More exchanges of machine-gun fire echoed for a few moments around the buildings. Then the place was filled with policemen running into the studio and screaming at the hostages to get down on the floor; while in a state which was approaching a kind of high reverie Huckle heard a voice which sounded like Jenny Silas screaming, ‘For God’s sake, don’t shoot! Don’t kill us!’
As screams and shouts and orders overlapped into a wild montage of sound Huckle put his hand down between his legs and tried to pull himself into a foetal position. At first he found that he could not move one leg. Then he discovered that his trousers were damp, and he wondered whether he had wet them in the shock of the moment. But as he pulled his hand up from between his legs so that he might rest it under his head he realized that it was covered in blood. Feeling down again once more he realized that the whole top of his thigh was hanging open. Then he pass
ed out.
In main continuity Charlie Brown was confused and dazed. He had been in the building now for twenty hours, but it seemed like twenty years. For half an hour he had been listening to Kate Springfield going on about peace and love and revolution, oppressors and oppressed and God knows what. He had noticed that Eyna and the journalist had been sitting in Studio B talking with the door closed, but he’d thought little of it. And then suddenly there was that big ape who ought to have been watching the front door racing into main continuity towards Studio B.

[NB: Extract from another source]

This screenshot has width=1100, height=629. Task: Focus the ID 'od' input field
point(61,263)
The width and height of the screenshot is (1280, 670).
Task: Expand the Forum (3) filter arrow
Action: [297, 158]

In the turmoil that followed he saw that Shelley had killed Eyna, but the rest of the action was sound only as he threw himself on to the floor, and prayed that he might not die. He was still there when a broad Scottish voice demanded roughly - ‘All you bastards had better stand up before we find an excuse for killing you.’ He opened his eyes, and saw that he was looking into the bloodshot red eyes of a man wearing a kind of denim assault-course uniform and blue beret. Over the man’s shoulder he saw Hickmore and Martin scrambling back against the wall before being struck across the shoulders by other uniformed men. Down the corridor he heard more shooting and shouting.

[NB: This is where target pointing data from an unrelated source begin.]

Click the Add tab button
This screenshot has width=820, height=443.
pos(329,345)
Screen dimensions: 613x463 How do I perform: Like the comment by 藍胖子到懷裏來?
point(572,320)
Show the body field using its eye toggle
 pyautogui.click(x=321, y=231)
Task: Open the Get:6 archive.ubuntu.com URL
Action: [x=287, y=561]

In the flat in Chelsea Cloisters Kirsten waited until Capital Radio went dead before turning off the tape recorder. She had pressed the start button at the beginning of Huckle’s conversation with Eyna and taped every word of what they had said, right until the moment of the machine-gun fire. For something like three quarters of a minute she had heard sounds of shooting and screaming and general pandemonium, but she had not heard the voice of Huckle again. And then the radio station had gone off the air.
She had done it, she thought, the sound of the machine-gun so close to the microphone still hammering inside her head. She had done what Huckle wanted. Picking herself up she walked through into the bedroom, and undressing she slipped into the bed, to relive the memory that had been their last night together. There were no tears now.

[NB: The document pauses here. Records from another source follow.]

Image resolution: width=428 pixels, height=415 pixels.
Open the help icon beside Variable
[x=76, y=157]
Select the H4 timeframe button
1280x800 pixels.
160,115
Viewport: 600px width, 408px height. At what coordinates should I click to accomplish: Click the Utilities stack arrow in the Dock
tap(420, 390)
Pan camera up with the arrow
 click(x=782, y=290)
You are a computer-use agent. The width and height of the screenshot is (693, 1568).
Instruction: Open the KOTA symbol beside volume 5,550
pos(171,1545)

In Fulham there were tears. For the first time Susan let go her hold on herself; because her mother was there it was probably easier to cry. They had both sat and listened silently all evening to the broadcasts. Susan’s mother had gasped rather too theatrically when the strident demands of PUMA had suddenly been replaced without explanation by the soft voices of Huckle and Eyna, but she said nothing. And now Susan was crying not because she thought her husband to be dead: she would never accept despair. But because she actually felt proud of him.